Main genetic, neurobiological, and cognitive factors involved in the psychotic symptomatology of dementia.

Source: Prepared by the authors based on the findings of the review.
Conclusions
Psychosis, whose cardinal symptoms are delusions and hallucinations, is a phenomenon that is mainly described in schizophrenia, although it is frequently observed in dementias. Most of the studies on psychosis in neurocognitive disorders have been conducted in samples of people with Alzheimer’s disease. Although classically, it has been considered that psychotic symptomatology appears in advanced stages of dementia, evidence has shown that it may even precede the onset of cognitive symptomatology. In this sense, the relationship between cognitive and psychotic symptomatology is complex and intertwined.
Multiple factors are involved in the genesis of psychotic symptoms during neurocognitive disorders, including genetic risk variants, dysfunction of neurotransmitter systems resulting from the neurodegenerative process, and brain morphofunctional changes, especially prefrontal, frontostriatal, and limbic.

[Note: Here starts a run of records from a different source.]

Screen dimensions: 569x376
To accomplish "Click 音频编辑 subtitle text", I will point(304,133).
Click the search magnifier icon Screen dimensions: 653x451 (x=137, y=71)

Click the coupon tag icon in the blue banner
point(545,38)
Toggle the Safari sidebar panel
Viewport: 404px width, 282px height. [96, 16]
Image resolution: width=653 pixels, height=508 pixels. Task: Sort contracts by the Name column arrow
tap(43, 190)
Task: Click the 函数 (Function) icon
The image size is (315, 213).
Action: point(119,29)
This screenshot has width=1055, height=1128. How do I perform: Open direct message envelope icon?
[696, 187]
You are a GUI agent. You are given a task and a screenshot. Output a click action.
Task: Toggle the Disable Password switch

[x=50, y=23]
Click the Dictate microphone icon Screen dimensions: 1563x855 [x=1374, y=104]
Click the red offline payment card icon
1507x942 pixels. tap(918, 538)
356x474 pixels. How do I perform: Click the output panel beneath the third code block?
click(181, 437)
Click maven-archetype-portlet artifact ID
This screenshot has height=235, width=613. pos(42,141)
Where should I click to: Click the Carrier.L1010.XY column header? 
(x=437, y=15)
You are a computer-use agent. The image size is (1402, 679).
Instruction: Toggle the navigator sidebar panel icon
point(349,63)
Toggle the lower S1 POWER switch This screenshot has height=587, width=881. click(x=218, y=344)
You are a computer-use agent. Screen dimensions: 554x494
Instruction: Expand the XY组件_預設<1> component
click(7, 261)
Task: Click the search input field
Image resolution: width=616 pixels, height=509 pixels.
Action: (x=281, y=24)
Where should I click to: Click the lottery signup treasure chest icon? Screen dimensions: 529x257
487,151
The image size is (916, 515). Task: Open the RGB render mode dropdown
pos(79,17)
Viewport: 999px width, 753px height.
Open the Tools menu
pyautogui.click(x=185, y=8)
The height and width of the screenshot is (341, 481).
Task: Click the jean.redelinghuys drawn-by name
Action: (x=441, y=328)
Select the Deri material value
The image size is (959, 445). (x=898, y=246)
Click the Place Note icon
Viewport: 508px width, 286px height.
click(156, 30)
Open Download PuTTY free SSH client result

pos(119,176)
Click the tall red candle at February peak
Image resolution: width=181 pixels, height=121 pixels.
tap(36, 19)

Elucidating the biological basis of psychosis will allow changes in the clinical description and semiology of dementia, eventually providing a more timely diagnosis, hand in hand with specialized and person-centered therapeutic interventions. This is because although multiple biological alterations may converge in the same clinical symptomatology, those biological alterations may require different interventions. More research is warranted to completely understand these aspects that appear fundamental in pathology, which profoundly impacts patients' quality of life and environment, whose treatment is minimal.